L’enquête des policiers a débuté en septembre 2017, suite à des informations de deux sources anonymes et de deux autres connues des policiers. Ces sources soutenaient que M. Senneville se livrait à de la vente de stupéfiants sur le territoire de Chapais. Les enquêteurs ont donc commencé une surveillance physique de M. Senneville et d’autres personnes identifiées par leurs informateurs comme étant des personnes d’intérêt impliquées dans la vente de drogue.
Grâce à plusieurs surveillances physiques et aux témoignages de leurs informateurs, les policiers enquêteurs ont demandé à un juge d’autoriser une perquisition, entre autres, chez M. Senneville et c’est ce qui leur a permis de déposer par la suite des accusations.
Éléments de preuves insuffisants
Dans la décision de seize pages du juge Michel Boudreault, il remet sérieusement en question la fiabilité des sources anonymes rencontrées par les enquêteurs, surtout que l’une d’elles aurait appris par quelqu’un d’autre que M. Senneville vendait des stupéfiants dans un bar de Chapais. « Aucun indice, selon lui, ne permet de conclure à une information de première main, ni que la source était déjà allée sur les lieux visés », a-t-il écrit dans son jugement. Le juge Boudreault s’interroge sur la fiabilité de l’information puisqu’aucun détail n’accompagnait le témoignage de la source comme tel. « Cette source transmet une information par ouï-dire que le requérant trafiquait… » Les autres sources ont elles aussi donné des renseignements très sommaires et peu détaillés aux enquêteurs qui s’apparentaient plus à de simples rumeurs ou racontars.
Dans son jugement, le magistrat revient également sur les rapports de surveillance remis par les policiers lorsqu’ils ont demandé leur mandat de perquisition. Il souligne que, dans ces rapports, les enquêteurs n’ont jamais vu M. Senneville procéder à une activité pouvant s’apparenter à une transaction ou au transport de stupéfiants. Les observations n’ont pas également permis d’impliquer le requérant dans des transactions criminalisées ou gestes pouvant s’apparenter à du trafic de stupéfiants, ne serait-ce que des comportements et des fréquentations suspectes.

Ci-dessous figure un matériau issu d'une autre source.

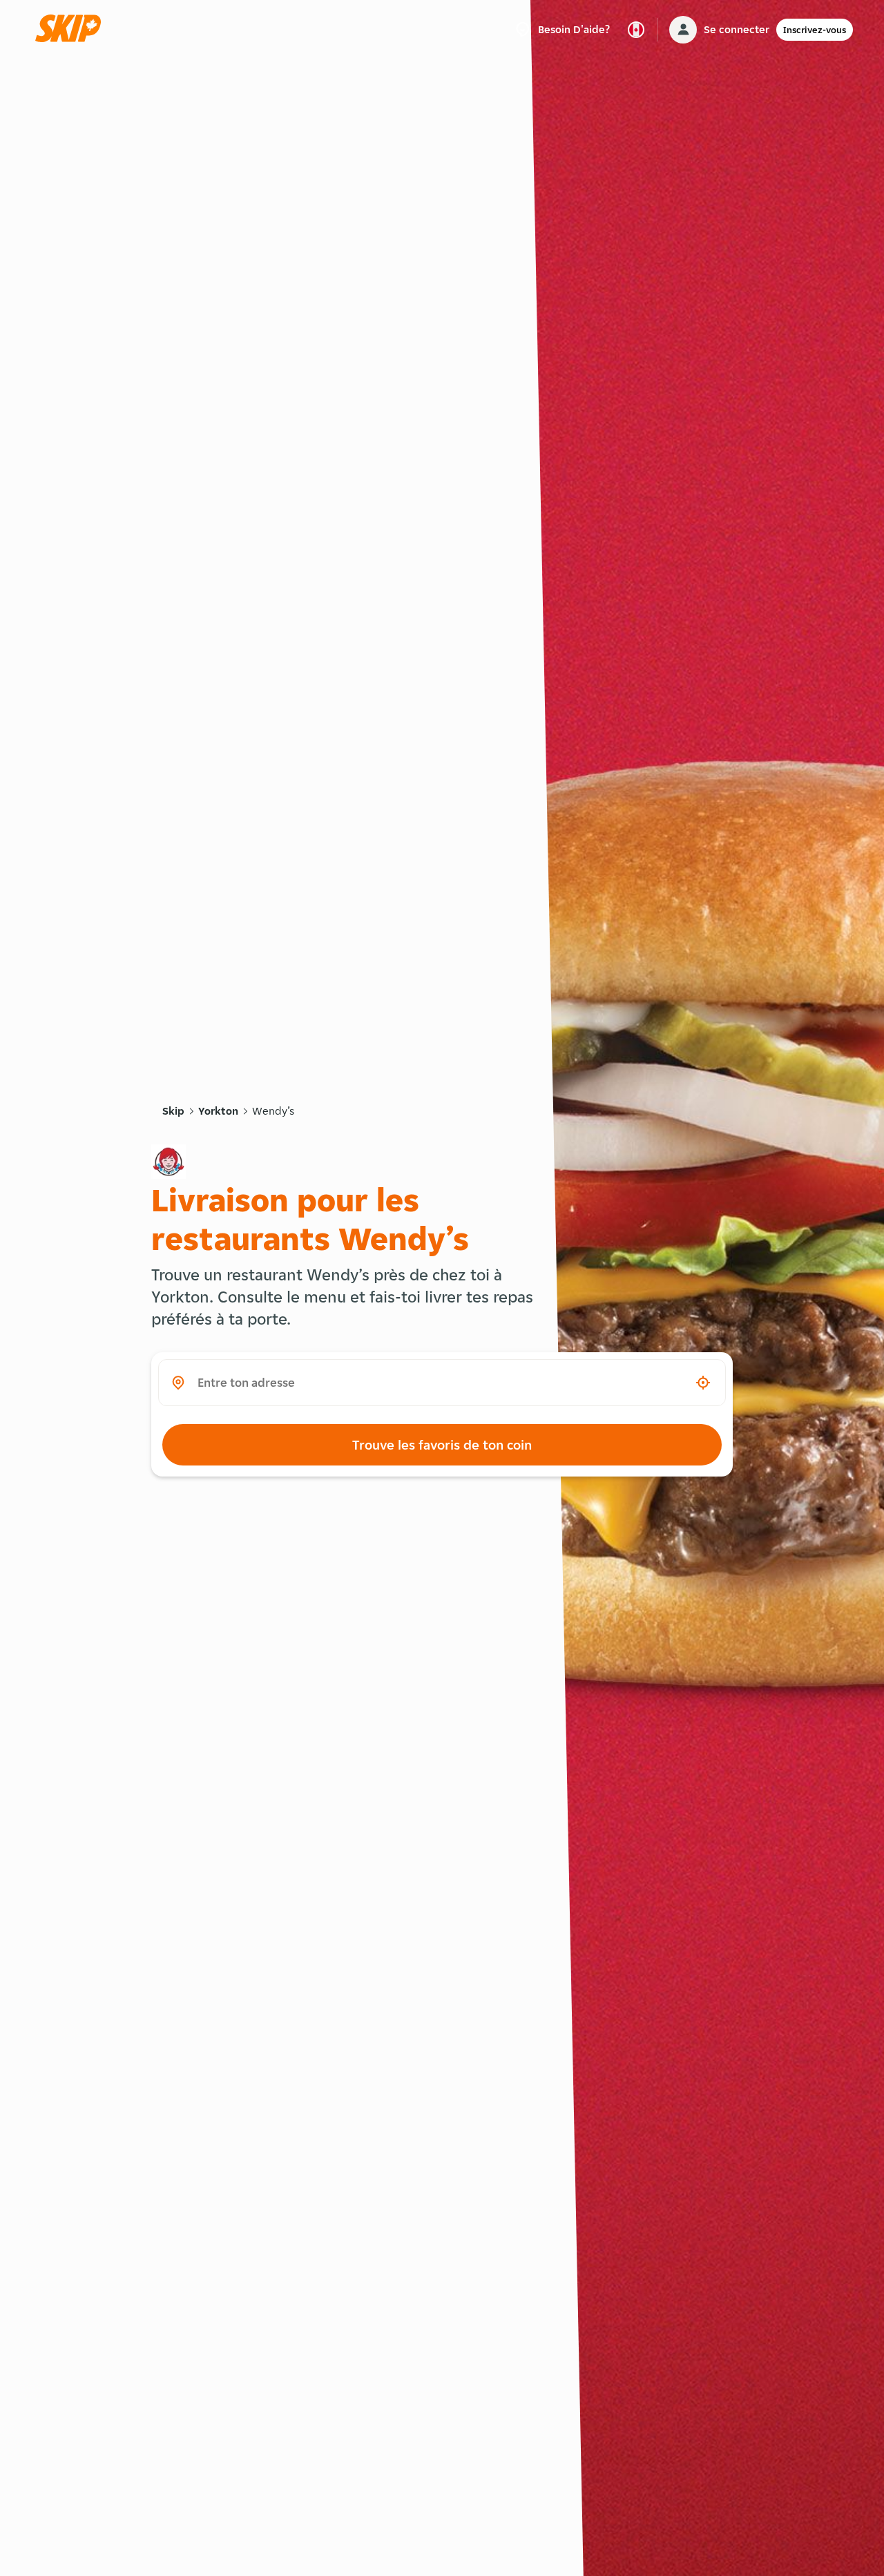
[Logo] (72, 29)
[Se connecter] (683, 30)
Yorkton (218, 1111)
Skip (173, 1111)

Le juge Boudreault conclut « que les informations fournies par les sources et qui ont servi de base à la demande d’émission du mandat de perquisition n’étaient pas suffisamment détaillées et rien dans l’enquête policière n’a permis la corroboration nécessaire. »

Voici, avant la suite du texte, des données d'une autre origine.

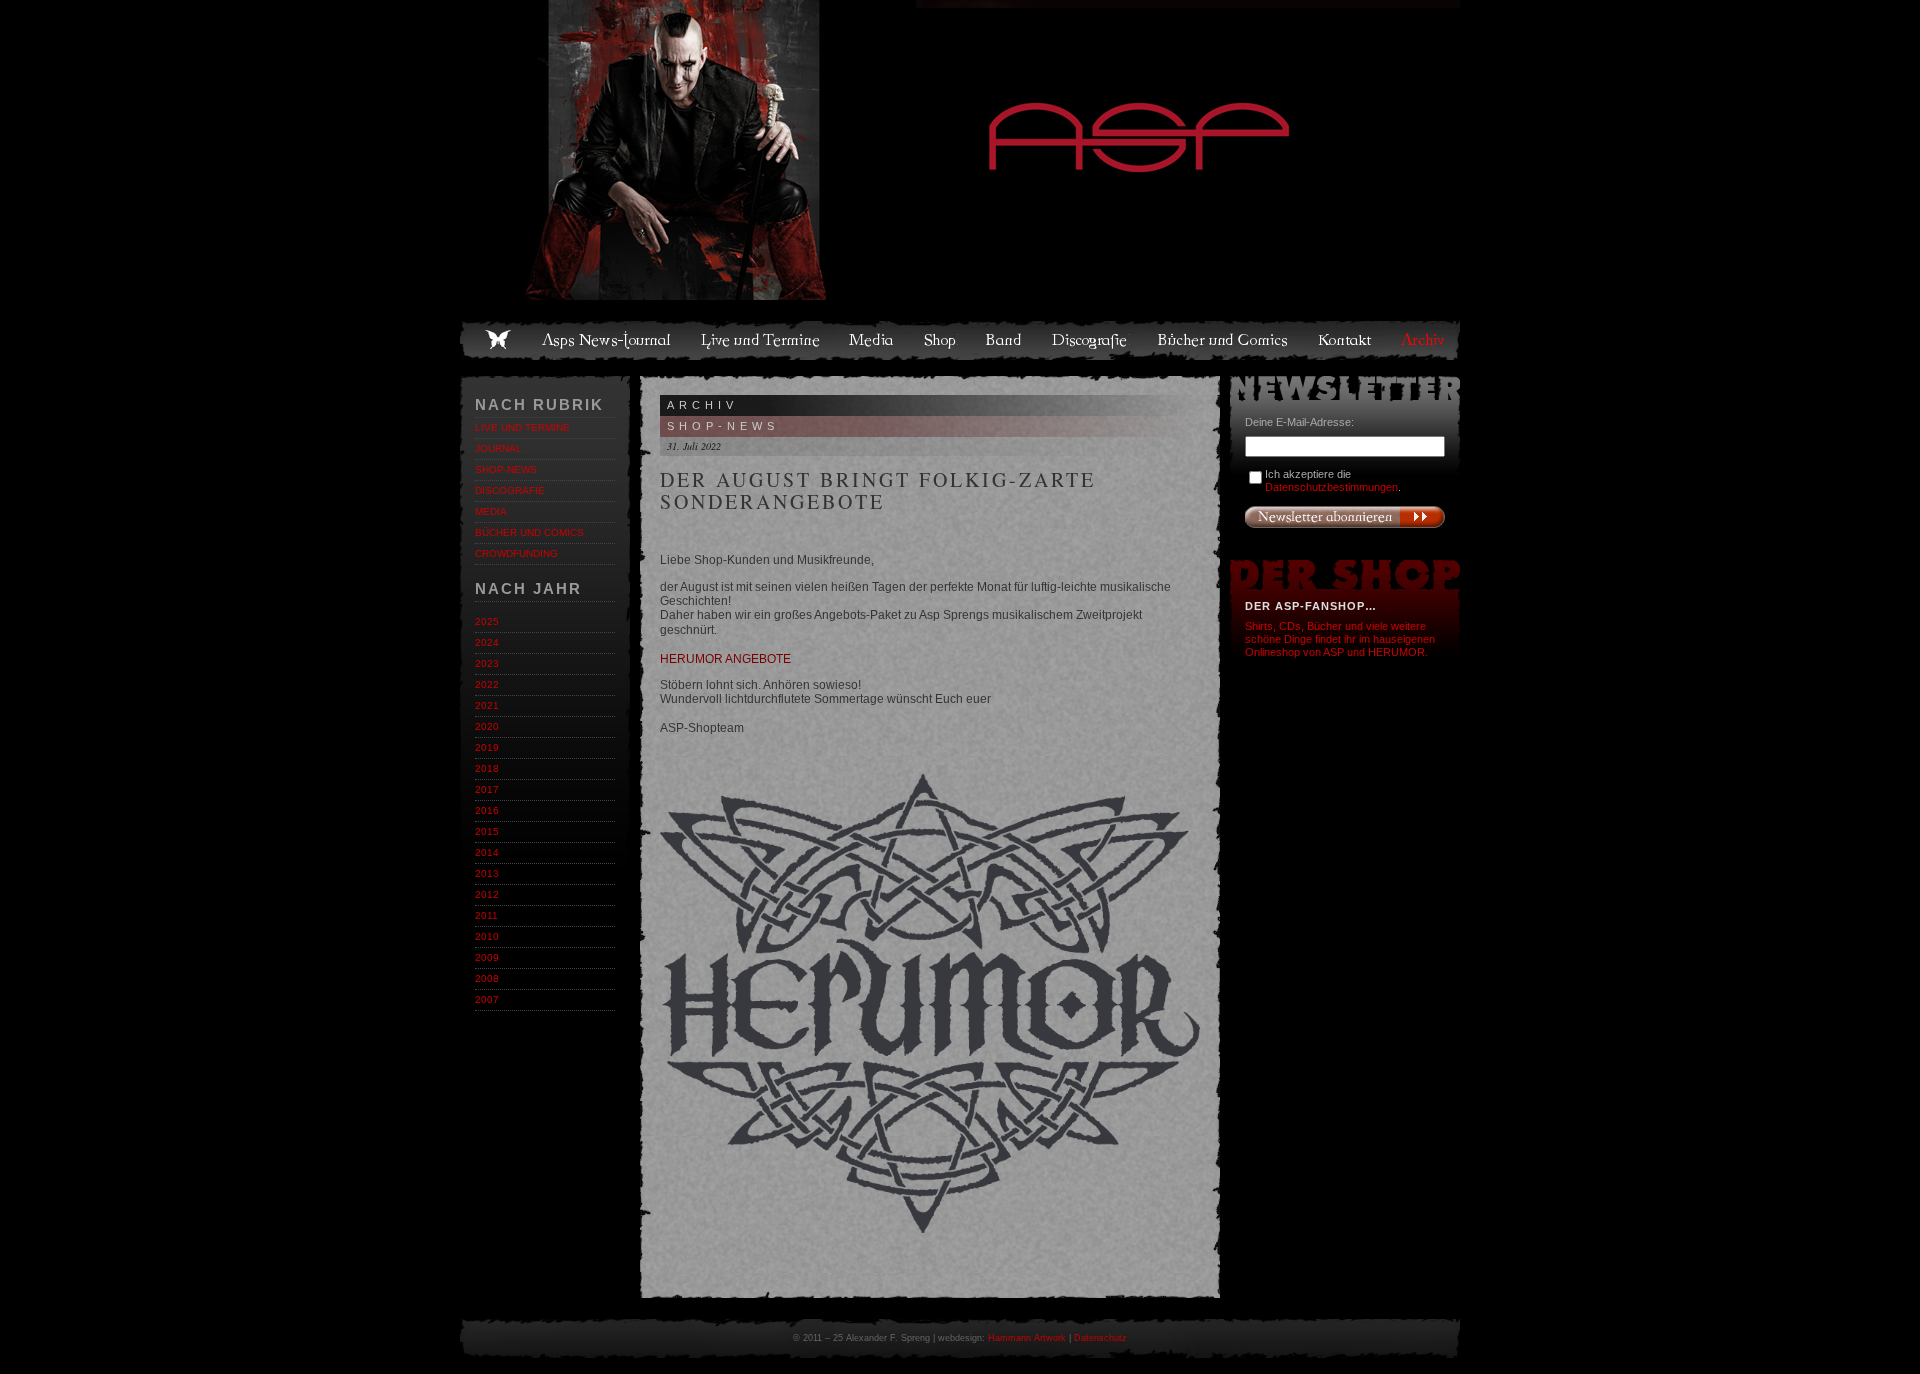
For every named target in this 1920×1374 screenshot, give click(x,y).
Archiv (1424, 340)
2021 (487, 705)
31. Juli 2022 (694, 446)
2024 (487, 642)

Un autre point important était en litige dans la requête déposée par Me Boucher. C’est que, selon lui, la perquisition faite dans le domicile de M. Senneville était illégale. Il prétend que les policiers n’avaient pas de motifs raisonnables de perquisitionner. Les rapports d’enquête ne relatent aucun fait indiquant qu’il y a eu du trafic de drogue à la résidence privée, aucun rassemblement de personnes d’intérêt, aucun va-et-vient particulier ou de faits qui permettaient de croire à du trafic de stupéfiants.
En conclusion dans son jugement, le juge Boudreault mentionne que même si les enquêteurs ont agi de bonne foi, ils auraient pu continuer leurs enquêtes et accumuler des preuves plus solides. Il n’y avait pas urgence d’agir. De plus, la fouille de la résidence, alors que rien ne laissait croire qu’il s’y passait des activités criminelles, était une atteinte très importante en matière de vie privée. « Le tribunal est conscient que, si les éléments de preuve sont exclus, l’accusé sera probablement acquitté. »
Mais, selon lui, permettre aux policiers de présenter des sources peu fiables et des preuves incomplètes pour obtenir des mandats encourage les policiers à contourner les protections contre la Charte, fausse le processus d’autorisation de mandats et ne sert pas l’administration de la justice.
Gilbert Senneville a été acquitté de toutes les accusations qui pesaient contre lui, à l’exception de possession simple de cocaïne.